My first time in Berlin. Technically not the first: that was on a school trip when I was fifteen. The Brandenburg Gate, Potsdamer Platz, Tiergarten, the Holocaust Memorial, Sachsenhausen. Treading on gravel and ghosts, silence unrivalled, the violence of the past reigned inviolate. I had terrible stomach pains, I think I was coming down with some sort of intestinal flu. It felt blasphemous to think about my cramps in such a place.

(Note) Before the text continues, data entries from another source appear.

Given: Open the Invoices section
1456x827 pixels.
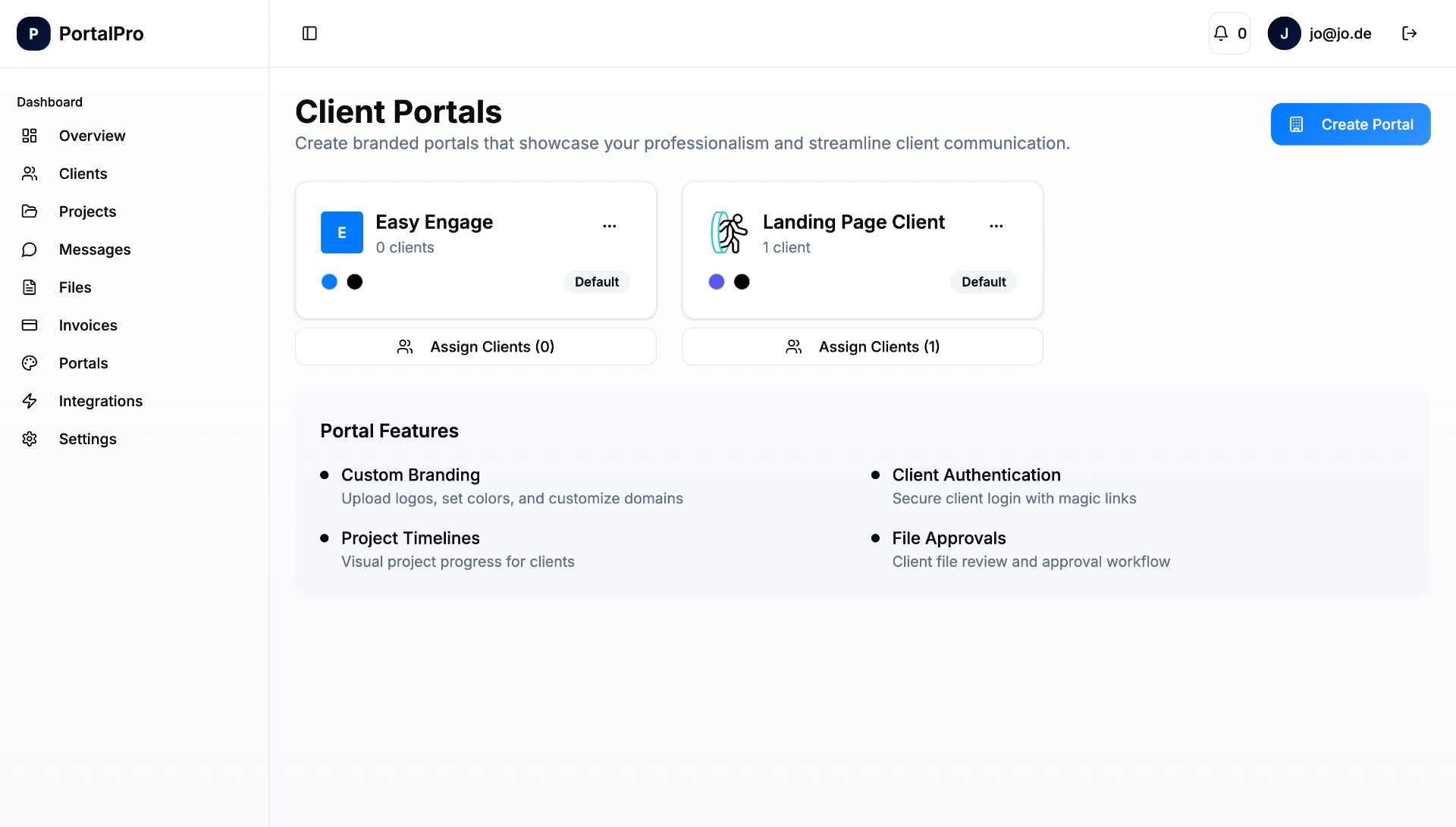Looking at the screenshot, I should tap(88, 325).
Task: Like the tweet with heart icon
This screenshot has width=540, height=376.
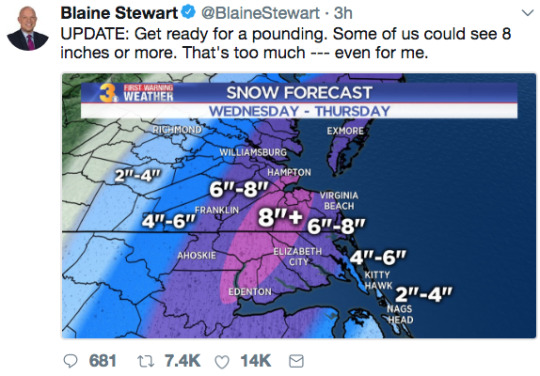Action: [222, 362]
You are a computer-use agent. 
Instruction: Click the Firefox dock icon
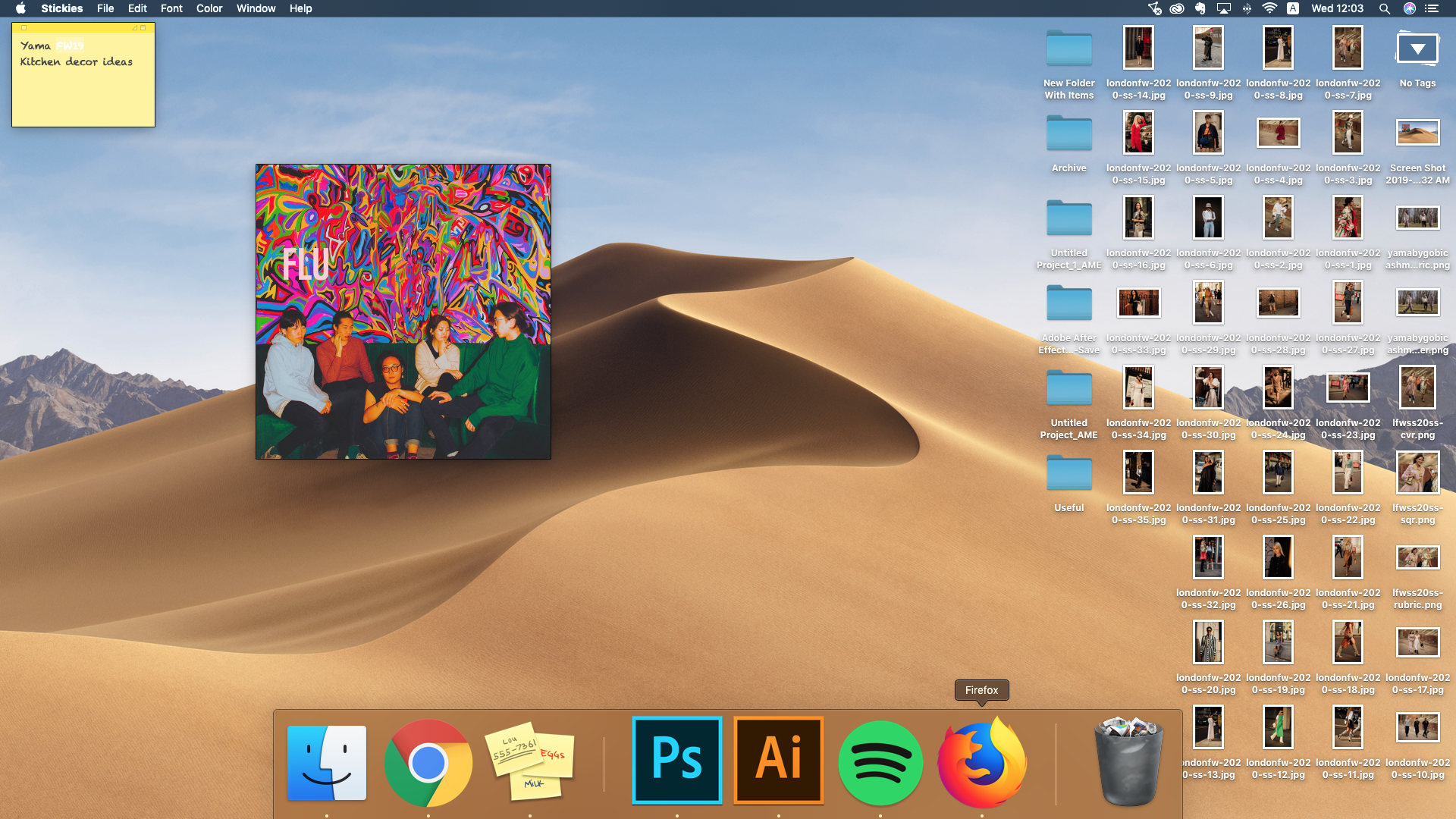click(x=982, y=762)
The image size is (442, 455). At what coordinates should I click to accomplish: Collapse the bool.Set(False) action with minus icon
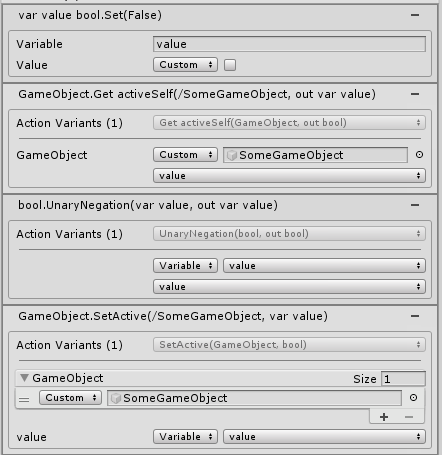click(415, 15)
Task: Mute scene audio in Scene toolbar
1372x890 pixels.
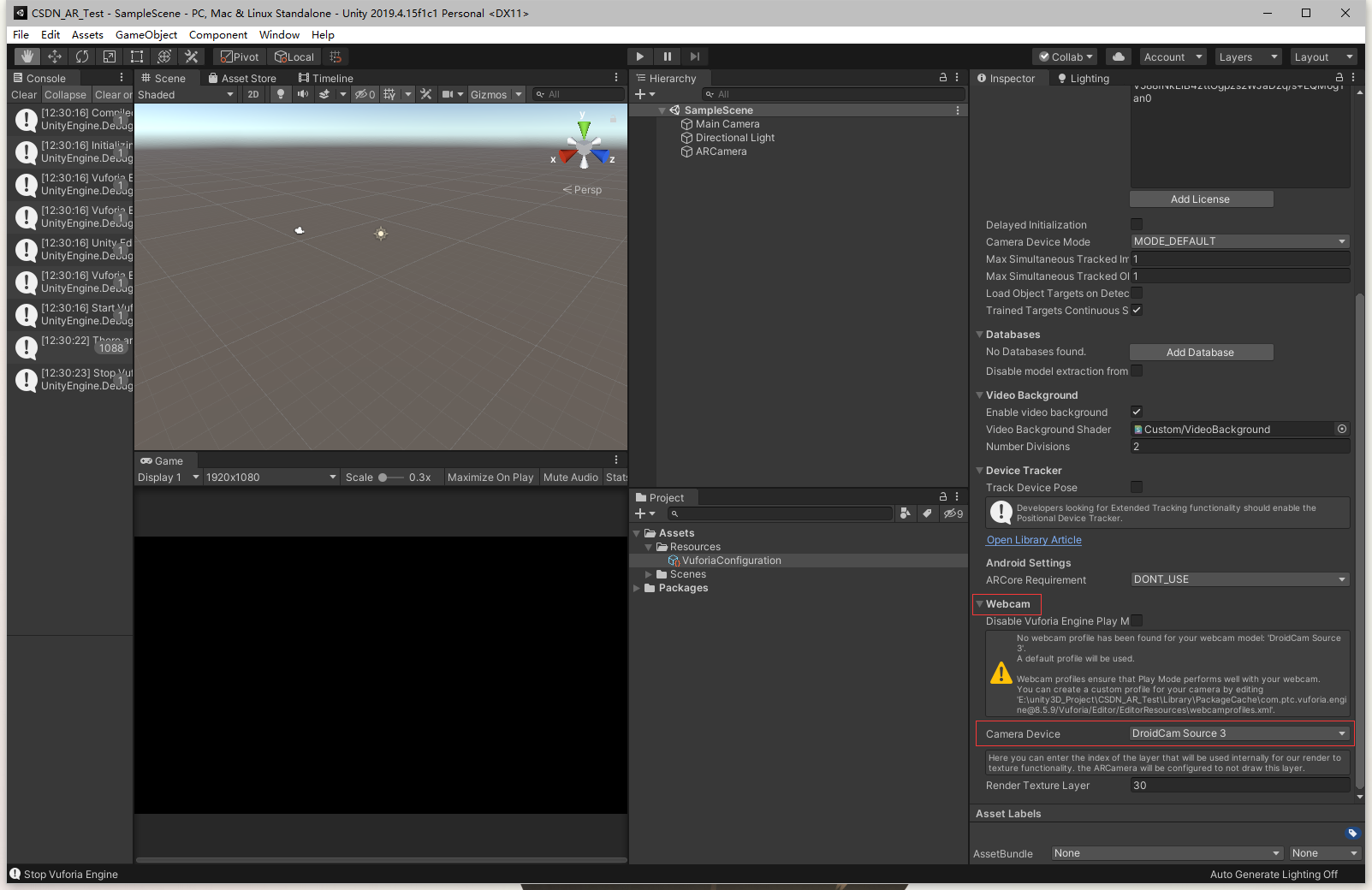Action: [303, 94]
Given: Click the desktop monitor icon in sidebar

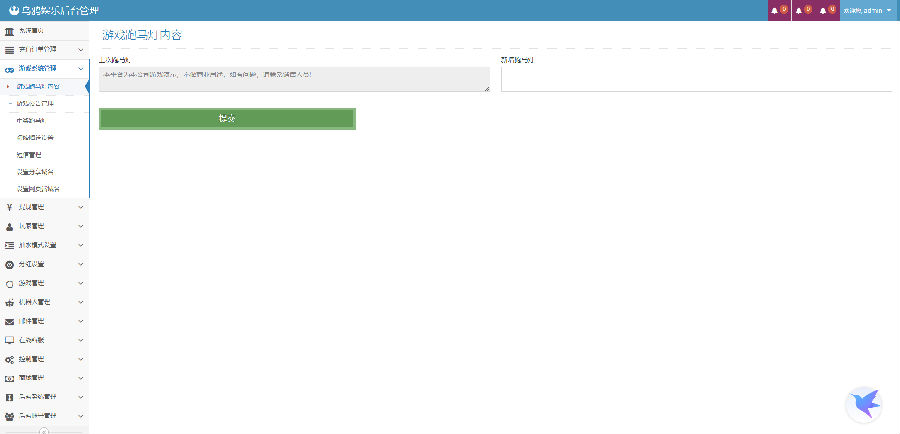Looking at the screenshot, I should pos(9,340).
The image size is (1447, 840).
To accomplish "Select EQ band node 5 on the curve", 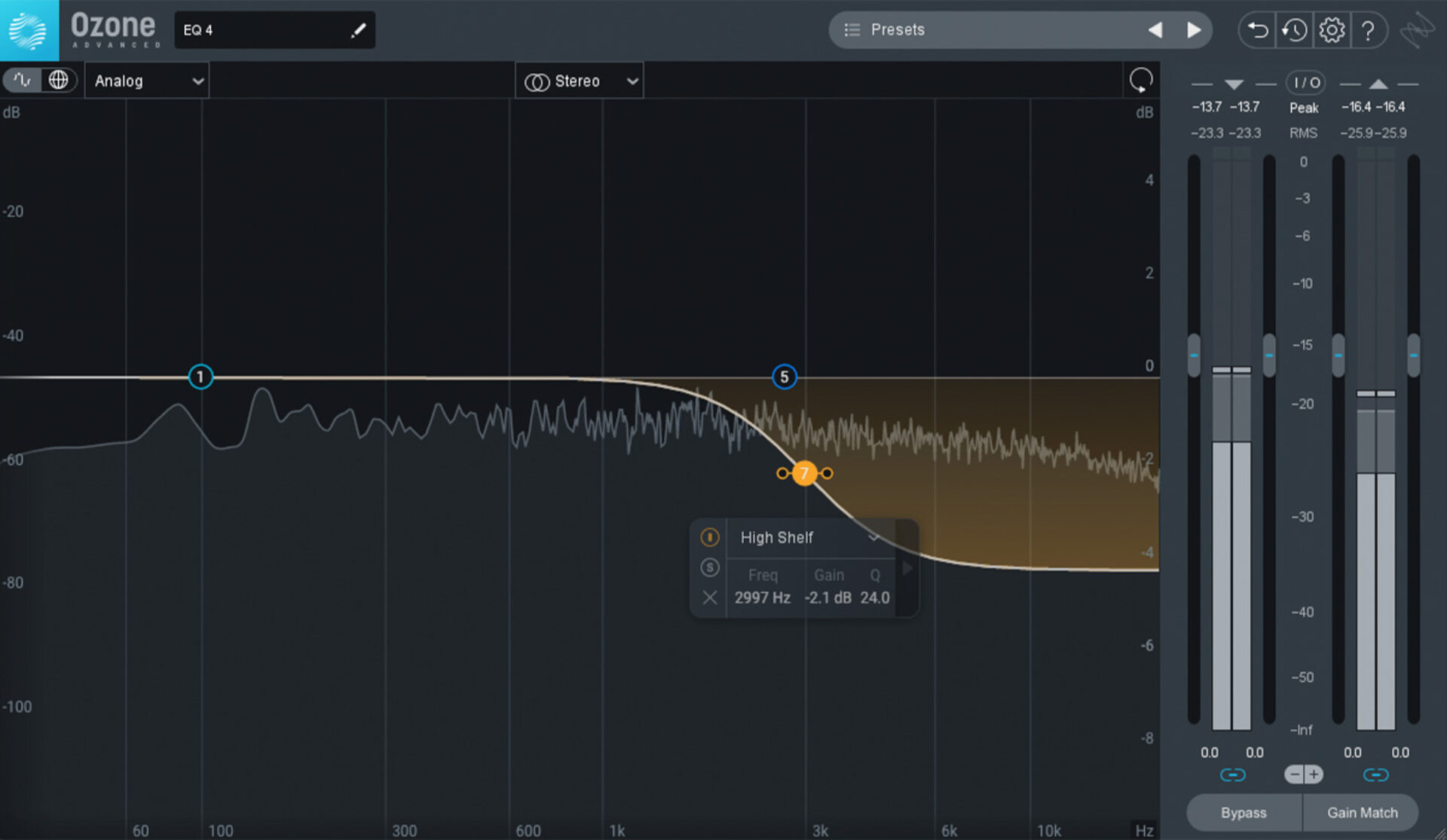I will (x=785, y=377).
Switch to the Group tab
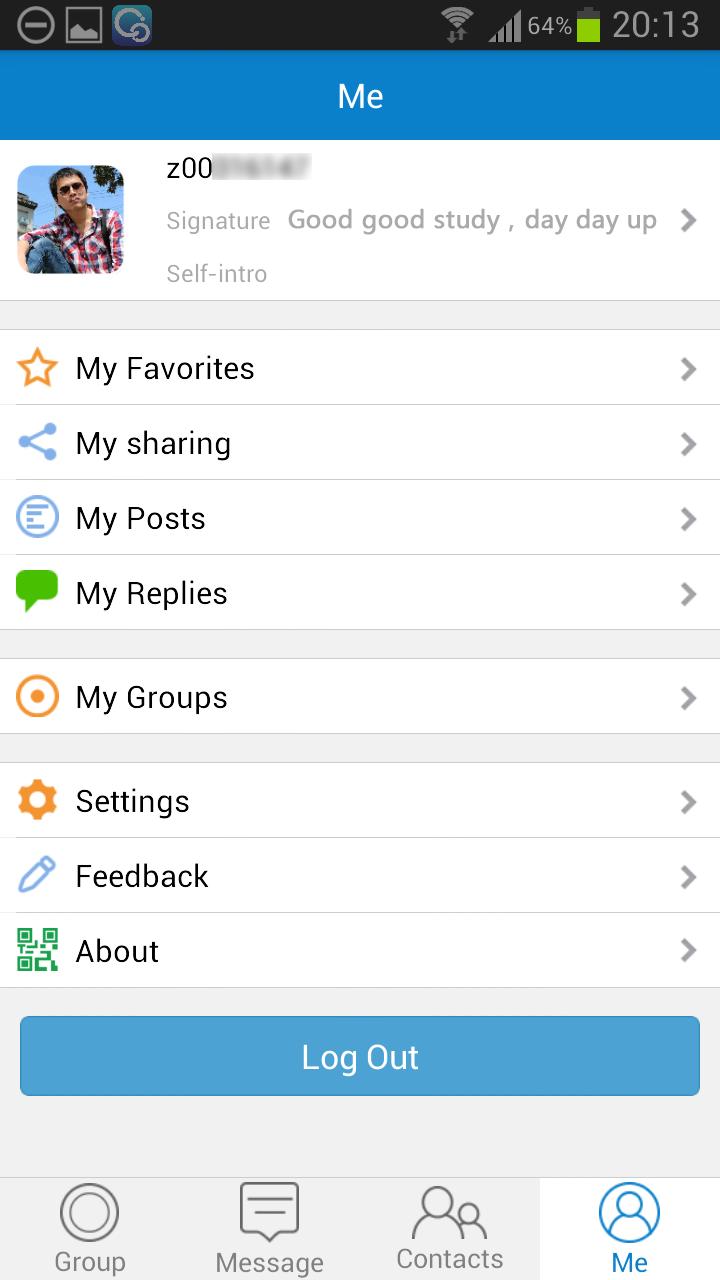 click(90, 1228)
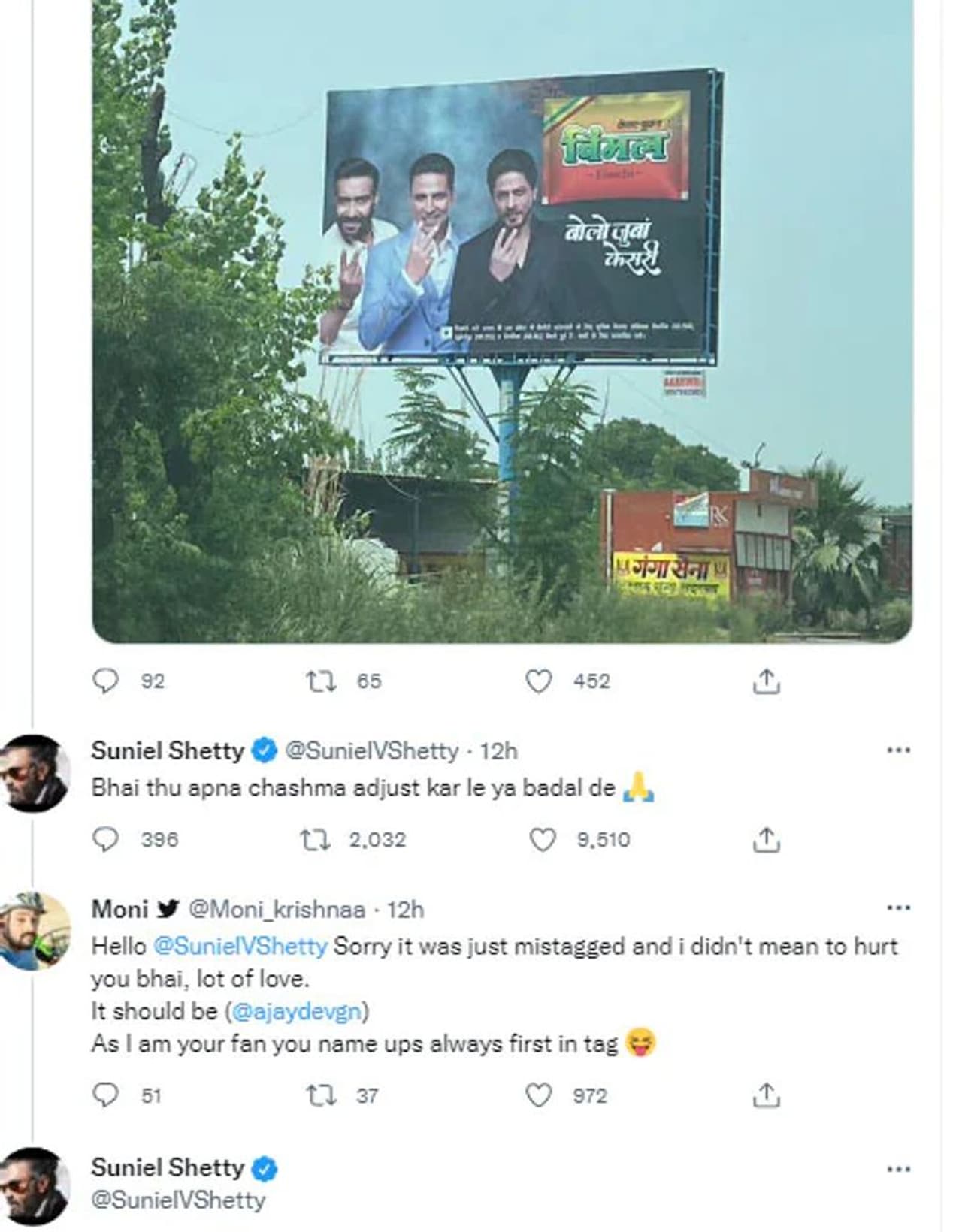Reply to Moni's apology tweet
This screenshot has height=1232, width=962.
105,1095
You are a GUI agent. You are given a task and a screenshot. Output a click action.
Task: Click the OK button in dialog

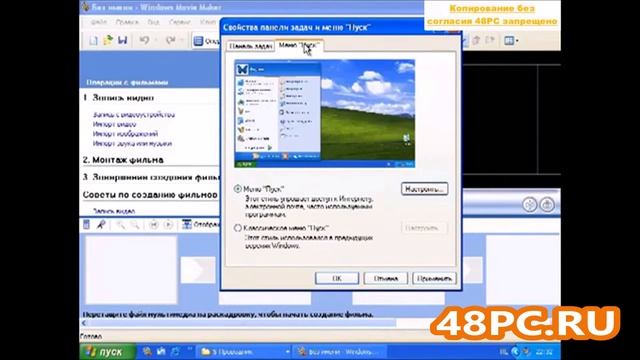pyautogui.click(x=337, y=278)
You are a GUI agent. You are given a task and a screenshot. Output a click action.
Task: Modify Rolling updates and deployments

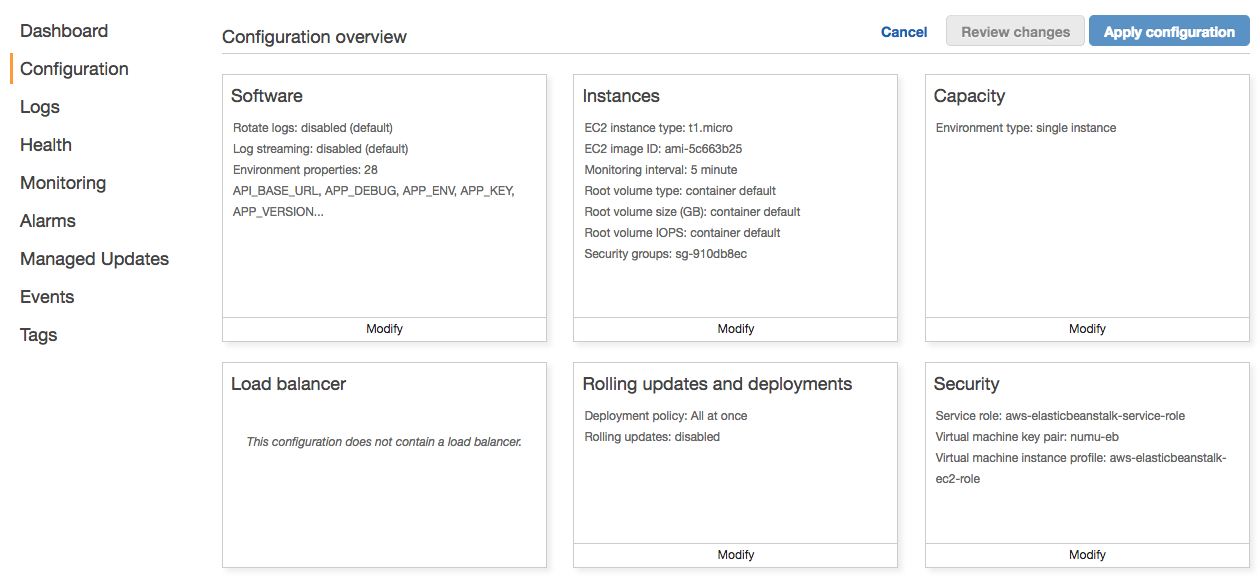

Then the second first time. Spring awakening – it was March, my awakening came in March, the blossoming of my depraved perversion to liberate myself from all that was not depraved. I took a duffel bag bursting with black clothes, to fit in, you see, you must wear their uniform, conform and camouflage with inconspicuous black door frames and dark tunnels – a deformed human centipede burrowing deeper and deeper into the earth, into subterranean tectonic plates of vibrating dance floors and filthy bathrooms. They were so beautifully filthy, those bathrooms. And the mirrors. There were no mirrors. If there were, they were covered in multicoloured stickers like filthy jigsaw puzzles pregnant with lost reflections of drug-induced euphoria. No come down if you can’t see yourself coming down. Multicoloured stickers to pillow the crash. I saw an oak tree with huge blue eyes, a natural high. The oak is old and wise, I was young and naïve. As I grow older I grow closer to the oak tree, maybe we’ll meet again someday in some nocturne tram, covered in blue tribal tattoos, discussing different shades of white.